Motoristas de aplicativos enfrentam risco crescente de endividamento
A motorista de aplicativo brasiliense Bárbara Sousa, de 28 anos, exemplifica a precariedade do setor ao acumular uma dívida de R$ 2,5 mil após problemas mecânicos em seu veículo. Com ganhos diários de R$ 300, a profissional enfrenta dificuldades para cobrir os custos operacionais, vendo-se forçada a parcelar despesas emergenciais no cartão de crédito.
Uma pesquisa do Tribunal Superior do Trabalho (TST) alerta que os 1,7 milhão de trabalhadores de plataformas digitais no Brasil estão expostos a alto risco de endividamento. O estudo aponta que os custos mensais de operação atingem R$ 5.566 para quem possui veículo próprio e R$ 5.706 para motoristas de carros alugados, incluindo gastos com combustível, manutenção, depreciação e seguros.
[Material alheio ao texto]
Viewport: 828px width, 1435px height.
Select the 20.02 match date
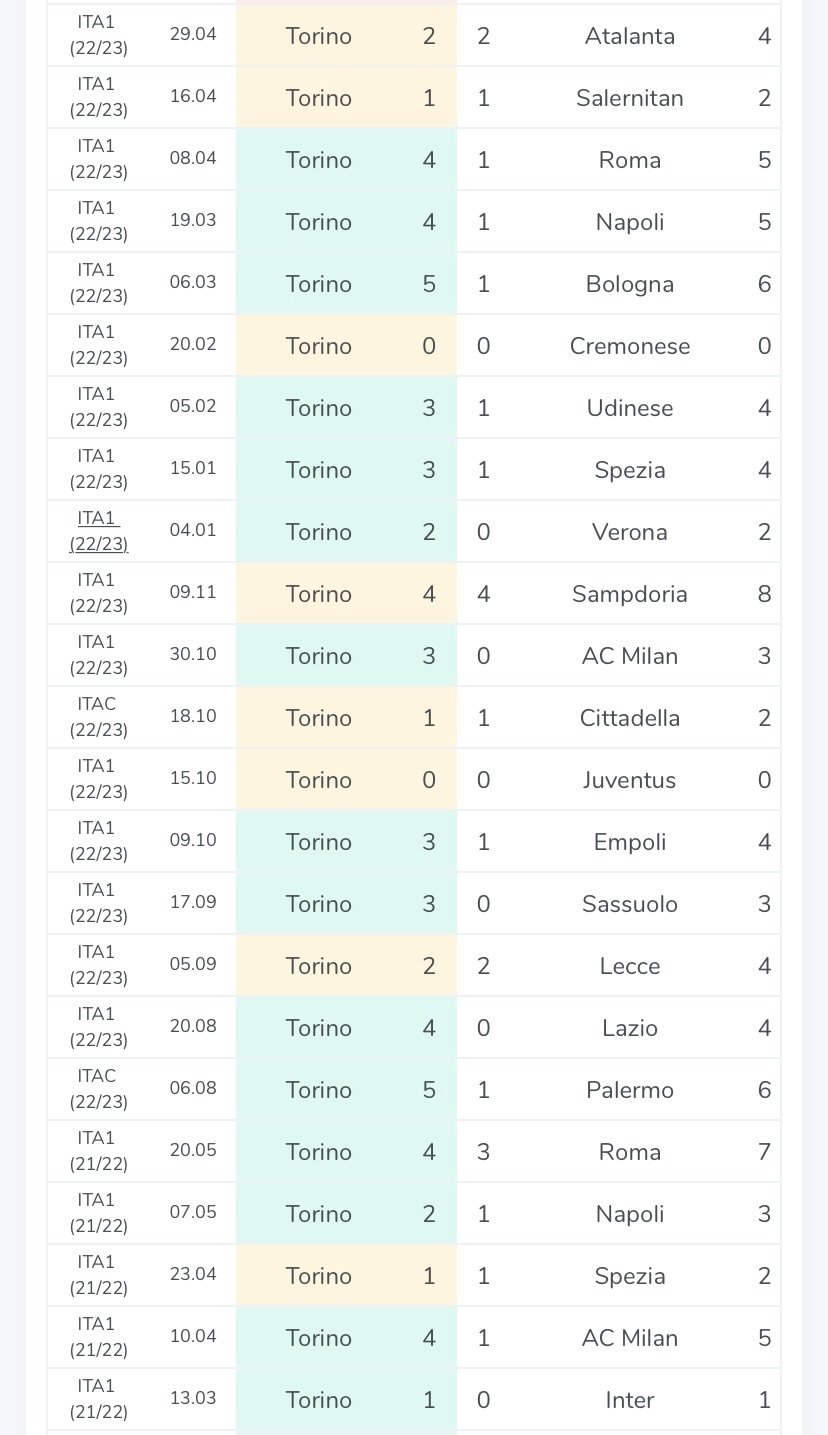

O presidente do TST, ministro Luiz Philippe Vieira de Mello Filho, critica o modelo de negócio das plataformas, argumentando que a suposta liberdade empreendedora mascara violações à dignidade do trabalhador. Segundo o estudo, o sistema de empréstimos oferecido pelas empresas, que desconta até 30% das corridas, perpetua práticas de exploração em ambiente digital, transferindo todos os riscos da atividade para o motorista.